Britain’s deputy finance minister on Saturday played down a historic collapse in the pound and government bonds in response to the country’s new economic growth plan, which sent international investors heading for the exit.
The pound slumped 3.6 per cent on Friday below $1.09, a new 37-year low against the dollar, while gilts suffered their worst day in decades as the market digested finance minister Kwasi Kwarteng’s announcement of a borrowing-funded drive for growth.
“Let’s be clear, the interest rates payable on government gilts is about the same in the United Kingdom now today as it is in the United States,” Chris Philp, Britain’s deputy finance minister, told Sky News when asked about the market moves.
“You mention the dollar, that’s been strong against a number of currencies, including the yen and the euro.”

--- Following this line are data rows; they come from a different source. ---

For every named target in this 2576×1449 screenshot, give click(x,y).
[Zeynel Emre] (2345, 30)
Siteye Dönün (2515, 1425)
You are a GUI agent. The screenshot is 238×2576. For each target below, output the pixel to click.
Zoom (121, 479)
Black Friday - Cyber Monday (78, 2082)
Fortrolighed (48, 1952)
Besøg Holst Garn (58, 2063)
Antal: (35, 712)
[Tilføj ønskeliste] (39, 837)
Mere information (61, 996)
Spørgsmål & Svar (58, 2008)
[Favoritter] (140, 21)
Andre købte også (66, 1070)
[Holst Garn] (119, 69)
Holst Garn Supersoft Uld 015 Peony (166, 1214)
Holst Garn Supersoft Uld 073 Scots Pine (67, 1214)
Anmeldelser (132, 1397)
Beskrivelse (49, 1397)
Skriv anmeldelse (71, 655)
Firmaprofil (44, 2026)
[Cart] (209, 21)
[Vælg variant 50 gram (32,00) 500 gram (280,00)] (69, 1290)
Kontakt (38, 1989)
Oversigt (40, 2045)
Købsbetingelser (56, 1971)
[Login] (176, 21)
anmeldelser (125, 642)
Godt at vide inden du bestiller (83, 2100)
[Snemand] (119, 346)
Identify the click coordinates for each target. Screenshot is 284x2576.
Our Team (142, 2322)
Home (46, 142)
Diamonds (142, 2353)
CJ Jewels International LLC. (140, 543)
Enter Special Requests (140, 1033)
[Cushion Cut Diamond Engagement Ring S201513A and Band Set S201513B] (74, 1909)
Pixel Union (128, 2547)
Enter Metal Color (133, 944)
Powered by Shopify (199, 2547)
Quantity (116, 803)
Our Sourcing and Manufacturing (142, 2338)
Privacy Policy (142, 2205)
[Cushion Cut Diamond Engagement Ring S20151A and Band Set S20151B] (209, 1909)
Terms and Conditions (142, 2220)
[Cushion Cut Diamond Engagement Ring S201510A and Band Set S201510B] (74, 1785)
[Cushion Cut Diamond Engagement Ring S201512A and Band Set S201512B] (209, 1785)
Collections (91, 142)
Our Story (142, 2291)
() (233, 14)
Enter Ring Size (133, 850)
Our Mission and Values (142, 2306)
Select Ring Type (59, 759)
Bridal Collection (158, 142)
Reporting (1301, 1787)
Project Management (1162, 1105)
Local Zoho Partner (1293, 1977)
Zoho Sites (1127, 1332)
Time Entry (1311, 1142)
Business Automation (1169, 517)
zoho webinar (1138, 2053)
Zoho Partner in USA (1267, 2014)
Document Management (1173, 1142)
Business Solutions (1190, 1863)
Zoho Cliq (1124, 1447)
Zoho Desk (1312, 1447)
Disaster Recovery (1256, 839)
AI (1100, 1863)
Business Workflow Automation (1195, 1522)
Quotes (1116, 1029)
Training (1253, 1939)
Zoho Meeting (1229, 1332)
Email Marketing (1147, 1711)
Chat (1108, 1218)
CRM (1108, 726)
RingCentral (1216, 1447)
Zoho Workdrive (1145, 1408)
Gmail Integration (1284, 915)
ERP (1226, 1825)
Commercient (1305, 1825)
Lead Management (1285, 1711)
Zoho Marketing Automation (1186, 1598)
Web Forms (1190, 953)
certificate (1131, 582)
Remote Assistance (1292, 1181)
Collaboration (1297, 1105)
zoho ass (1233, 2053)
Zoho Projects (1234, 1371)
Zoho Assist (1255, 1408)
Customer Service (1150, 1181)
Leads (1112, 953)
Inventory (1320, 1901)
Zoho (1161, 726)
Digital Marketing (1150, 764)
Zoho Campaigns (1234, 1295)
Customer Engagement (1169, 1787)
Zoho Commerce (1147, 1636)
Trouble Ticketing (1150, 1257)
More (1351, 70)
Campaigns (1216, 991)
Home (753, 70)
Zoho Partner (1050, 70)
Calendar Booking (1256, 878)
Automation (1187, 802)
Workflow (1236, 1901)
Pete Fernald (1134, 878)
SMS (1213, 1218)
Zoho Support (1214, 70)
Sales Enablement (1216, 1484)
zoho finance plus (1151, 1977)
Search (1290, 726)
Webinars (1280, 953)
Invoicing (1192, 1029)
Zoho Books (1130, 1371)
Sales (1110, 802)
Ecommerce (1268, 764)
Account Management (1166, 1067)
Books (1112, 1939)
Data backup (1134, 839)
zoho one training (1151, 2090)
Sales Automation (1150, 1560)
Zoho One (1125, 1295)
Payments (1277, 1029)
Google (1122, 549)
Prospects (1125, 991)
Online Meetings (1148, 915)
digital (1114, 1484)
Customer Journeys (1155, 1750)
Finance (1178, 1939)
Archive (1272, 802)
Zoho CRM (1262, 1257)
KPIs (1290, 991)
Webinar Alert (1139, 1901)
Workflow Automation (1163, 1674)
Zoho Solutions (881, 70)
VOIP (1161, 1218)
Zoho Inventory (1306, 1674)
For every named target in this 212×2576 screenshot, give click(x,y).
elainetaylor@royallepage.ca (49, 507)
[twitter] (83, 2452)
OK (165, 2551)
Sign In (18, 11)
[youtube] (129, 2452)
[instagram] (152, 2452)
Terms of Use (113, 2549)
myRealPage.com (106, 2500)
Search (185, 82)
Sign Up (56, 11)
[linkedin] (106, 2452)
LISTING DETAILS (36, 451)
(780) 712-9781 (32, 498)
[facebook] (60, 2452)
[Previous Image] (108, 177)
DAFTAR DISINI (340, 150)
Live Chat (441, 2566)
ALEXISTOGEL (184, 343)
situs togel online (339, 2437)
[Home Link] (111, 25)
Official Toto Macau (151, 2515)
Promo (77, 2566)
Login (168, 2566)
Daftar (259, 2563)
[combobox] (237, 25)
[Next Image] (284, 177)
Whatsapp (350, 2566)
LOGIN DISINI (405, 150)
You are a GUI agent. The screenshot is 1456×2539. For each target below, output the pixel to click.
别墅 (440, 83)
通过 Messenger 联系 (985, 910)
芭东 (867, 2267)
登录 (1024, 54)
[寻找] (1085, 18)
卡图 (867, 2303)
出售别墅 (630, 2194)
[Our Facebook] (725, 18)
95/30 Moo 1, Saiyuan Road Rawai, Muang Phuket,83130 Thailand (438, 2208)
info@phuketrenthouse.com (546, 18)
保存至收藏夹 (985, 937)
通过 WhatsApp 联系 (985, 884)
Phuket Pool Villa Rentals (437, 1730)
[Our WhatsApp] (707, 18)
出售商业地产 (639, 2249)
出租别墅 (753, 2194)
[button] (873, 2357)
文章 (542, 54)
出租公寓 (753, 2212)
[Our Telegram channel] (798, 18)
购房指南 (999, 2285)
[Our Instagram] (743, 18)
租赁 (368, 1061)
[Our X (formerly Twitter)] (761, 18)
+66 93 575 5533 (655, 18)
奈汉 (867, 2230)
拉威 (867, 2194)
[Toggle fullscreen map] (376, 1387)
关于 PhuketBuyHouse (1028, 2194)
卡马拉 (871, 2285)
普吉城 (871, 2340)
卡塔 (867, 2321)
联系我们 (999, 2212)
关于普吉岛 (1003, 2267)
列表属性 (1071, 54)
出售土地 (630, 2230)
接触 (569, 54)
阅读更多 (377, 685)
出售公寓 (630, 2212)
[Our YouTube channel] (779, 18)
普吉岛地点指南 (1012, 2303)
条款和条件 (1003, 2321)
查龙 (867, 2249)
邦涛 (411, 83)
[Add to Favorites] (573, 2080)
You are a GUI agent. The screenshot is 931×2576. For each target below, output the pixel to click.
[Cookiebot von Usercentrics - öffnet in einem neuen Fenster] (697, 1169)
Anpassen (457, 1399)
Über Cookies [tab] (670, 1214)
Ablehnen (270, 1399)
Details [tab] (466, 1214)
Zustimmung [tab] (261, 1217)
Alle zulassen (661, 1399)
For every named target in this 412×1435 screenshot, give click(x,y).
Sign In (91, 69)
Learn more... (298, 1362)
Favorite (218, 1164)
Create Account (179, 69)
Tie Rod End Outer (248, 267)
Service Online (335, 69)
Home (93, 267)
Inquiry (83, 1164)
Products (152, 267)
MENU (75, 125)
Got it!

The pound has fallen more than 11 per cent against the dollar over the last three months, making it the worst-performing major currency recently. It fell to its lowest since January 2021 against the euro on Friday.
Kwarteng scrapped the country’s top rate of income tax and cancelled a planned rise in corporate taxes – all on top of a hugely expensive plan to subsidise energy bills for households and businesses.
The Resolution Foundation think tank, which focuses on living standards, said the plans pointed to an extra 400 billion pounds of borrowing over the next five years.
“(The reason) we’re doing this isn’t for intraday moves in the currency market, Philp said.